◆ Text excerpt
The Basics of Vaping – Types of E-Cig Atomizers and Vape Tanks
The atomizer is what turns your e-juice into delicious, inhalable vapor, but like everything else when it comes to vaping, there are tons of options on the market, and to a beginner, it can seem very overwhelming. Should you get a sub-ohm tank or a basic clearomizer? What are RBAs, RTAs and RDAs? Does it really make a difference what atomizer you use?
For the next post in our Basics of Vaping series, we’re taking a look at the various types of vape atomizers on the market, along with their pros and cons.
Although we covered this in a bit more detail in our “What are e-cigarettes and how do they work?” post, e-cig atomizers are really the key component of an e-cigarette. They’re basically composed of a heating coil, a wick and a reservoir for your e-liquid. When the reservoir – the “tank” – is full of e-liquid, it soaks into the wick, which feeds it through the center of your coil (or around the outside of it, depending on design). The coil gets hot when you press the “fire” button on your e-cig, and that turns the e-liquid into vapor.
No matter how advanced an atomizer you pick up, at their core, this is what they all do. There may be differences in how they hold e-liquid (or whether they do at all), how you install a new coil and many other details, but the basic formula is always the same.
The most basic type of e-cig atomizer is the cartomizer. These were a big deal back in the early days of the industry because they combined the liquid reservoir with the coil, turning the once three-piece e-cigarettes into much more user-friendly two-piece varieties. This is the type of atomizer you still find on cigalike devices today.

◆ Exercises
1: Answer from the vaping atomizer text:
(a) What three parts are atomizers basically made of?
(b) What action makes the coil get hot?
(c) What is the most basic type of e-cig atomizer?
2: Summarize the vaping atomizer text in two sentences.
Answer from the vaping atomizer text alone.

◆ Raw data
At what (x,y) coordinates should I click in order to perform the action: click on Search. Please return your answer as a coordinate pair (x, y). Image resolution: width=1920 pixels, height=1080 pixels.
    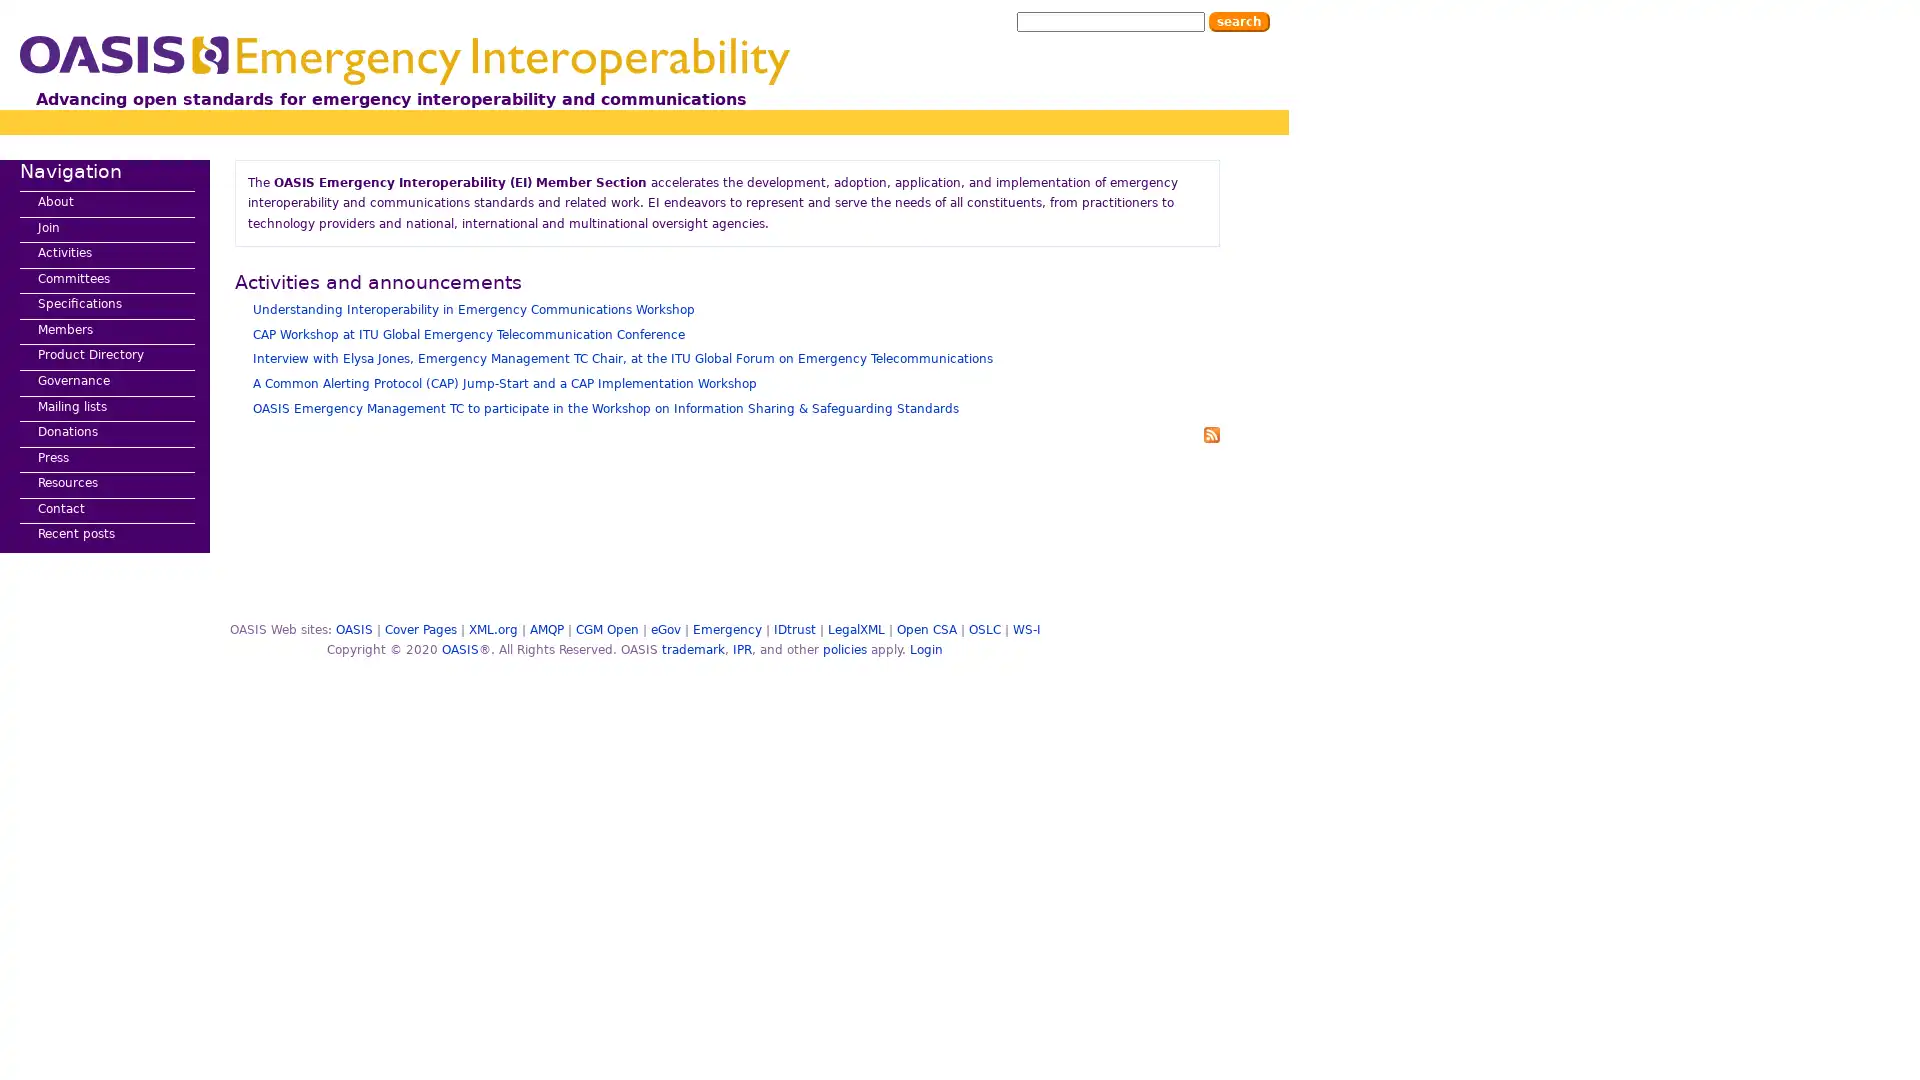
    Looking at the image, I should click on (1238, 22).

◆ Responses to the exercise
1:
(a) A heating coil, a wick, and a reservoir for the e-liquid.
(b) Pressing the "fire" button on the e-cig.
(c) The cartomizer.

2: An e-cig atomizer is built from a heating coil, a wick, and an e-liquid reservoir, and it turns e-liquid into vapor when the coil heats up. The cartomizer is the most basic type of atomizer, and it made e-cigarettes more user-friendly by combining the reservoir with the coil.